The California Supreme Court, on March 26, 2008, granted State Farm's petition for review. The case is not authority for any proposition and will not be so until the California Supreme Court rules. I can only hope that the Supreme Court agreed to review the case because of the problems put forth in the article below that was written before the Supreme Court Agreed to review. Since the fraud alleged was that State Farm failed to advise the proper limits available to the insured, the suit is ridiculous on its face. The insured received—in the normal practice of insurance companies—a copy of the policy. How could it be deceived by its insurer about the limits of its policy printed on the form in its possession? If the plaintiff Association, probably with legal advice, signed a general release of all claims, known and unknown, the insurer should be able to have the peace for which it paid. If this case stands, insurers who settle with their insureds with a general release may not ever be able to close their books on the claim.1
A first-party property insurer may not require a general release from an insured when paying a claim because the payment is one of contractual indemnity where the amount is certain. At most, the insurer is entitled to a proof of loss or a receipt acknowledging receipt of payment.

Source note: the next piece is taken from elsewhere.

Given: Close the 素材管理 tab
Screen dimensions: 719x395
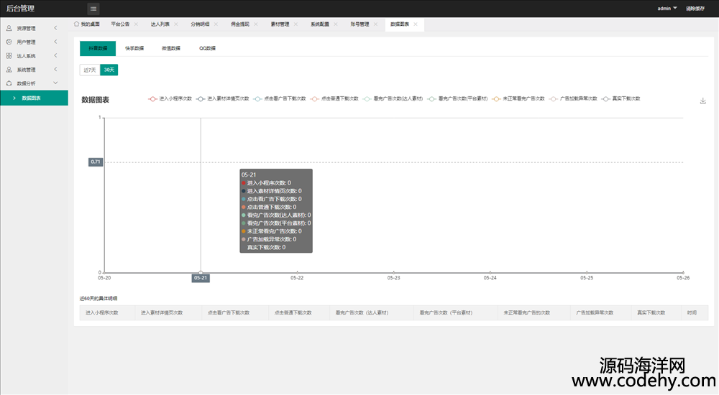Looking at the screenshot, I should pyautogui.click(x=296, y=24).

The only reason for a general release between a first-party property insurer and its insured is when the amount of loss is in dispute and a compromise is entered into between the insured and the insurer. When there is such a dispute, additional consideration is paid the insured for the signed release that protects the insurer from litigation and allows it to buy its peace. The insurer, in accordance with the requirements of the California Fair Claims Settlement Practices Regulations, is required to explain to the insured the effect of signing a release.2
Forgetting about the "Law of Unintended Consequences," the California Court of Appeal allowed an insured to force a trial on a claim that the insurer fraudulently induced the insured to sign a release. In so doing, it allowed the insured to keep the money it was paid and take the matter to trial on its allegations of fraud in the inducement of the release. This decision in Village Northridge Homeowners Assoc. v. State Farm Fire and Casualty Co., No. B188718 (Cal. App. Dist. 2 12/17/2007), will bring about multiple lawsuits where dissatisfied insureds need merely allege fraud in the inducement to force the reopening of closed property claims where they signed a release because they were paid consideration greater than the amount owed by an insurer. The cost of defending such suits, whether meritless or not, will increase the cost all insurance buyers in California pay.
The Facts of the Case
In this case, an insurer and its insured, a homeowners association, settled disputed claims arising from the 1994 Northridge earthquake, with the insurer paying $1.5 million, and the insured releasing the insurer from all claims or causes of action it had or may have arising out of its earthquake claim. Two years later, the association sued the insurer, and still later discovered the limits of its insurance policy were almost $7 million greater than had been represented by the insurer. The insurer insisted that the association could not pursue its claim unless it rescinded the settlement agreement and returned the $1.5 million, relying on California Supreme Court precedents holding that a plaintiff cannot avoid a fraudulently induced contract of release without rescinding the contract and restoring the money paid as a consideration for the release. The association, which long ago used the $1.5 million to repair earthquake damage, insisted it had the option of affirming the settlement agreement and recovering damages for the fraud.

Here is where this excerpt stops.